Впервые с бог весть какого года — мне на память приходит разве что Корейская война 1950–53 годов — наши военные подразделения будут действовать в той же самой стране, где военные действия ведут и американцы. Впрочем, даже в Корее времен войны между коммунистическим Севером и капиталистическим Югом советские летчики присутствовали неофициально — в ранге «добровольцев».

Наше нынешнее военное присутствие не может быть еще более официальным, чем оно есть сейчас. И это делает необходимость «разведения по сторонам» российских и американских военных просто жизненно важной. Мы не должны попасть по американцам. Они не должны бабахнуть по нам.

Вступив в гражданскую войну в Сирии в ранге прямого военного союзника президента Башара Асада, мы не должны напрочь испортить отношения с влиятельными суннитскими мусульманскими государствами, для которого шиит Асад — словно кость в горле. Извечное противостояние между двумя основными течениями в исламе — шиизмом и суннизмом — это не то, во что нам стоит вмешиваться.

Но Россия в Сирии должна не просто «избегать опасностей». Время для дебатов о том, стоило ли России в принципе лезть на Ближний Восток, прошло. Жребий брошен. Возможности дать полный назад у нас либо нет совсем, либо почти нет. Россия в Сирии должна быть нацелена на успех — быстрый, очевидный, максимально недорогой, максимально бескровный (если такая вещь вообще возможна в условиях войны).

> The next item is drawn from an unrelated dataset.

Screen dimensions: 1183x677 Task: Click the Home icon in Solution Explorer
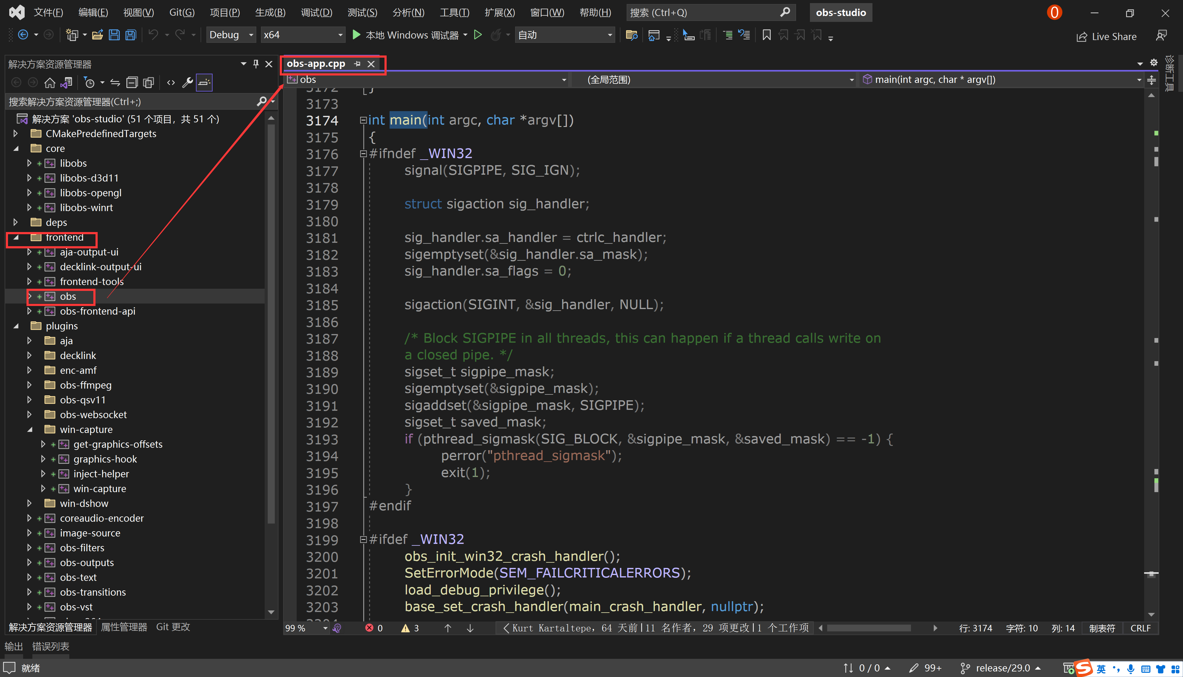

Мы должны помнить: ставка в игре, в которую вступила Россия, гораздо больше, чем собственно Сирия. Мы ставим на карту собственную репутацию, собственную безопасность. Мы несравненно более активно, чем раньше, вступаем в бой с глобальной угрозой: об Афганистане, Средней Азии, возможности ответного удара ИГИЛ непосредственно на российской территории я в этом тексте упомянул совсем не для красного словца.

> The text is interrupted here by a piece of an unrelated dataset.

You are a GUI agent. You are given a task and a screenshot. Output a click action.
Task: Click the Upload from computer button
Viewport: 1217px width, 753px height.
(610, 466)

Не знаю, окажется ли затеянная ли Владимиром Путиным сирийская военная операция удачной, — сейчас этого не знает никто, включая самого ВВП. Но я от всей души хотел бы пожелать удачи — и нашим военным в Сирии, и всем нам. В современной войне — особенно в войне с такой организацией, как ИГИЛ, — нет четкой линии фронта. В определенном смысле мы все сейчас находимся на передовой.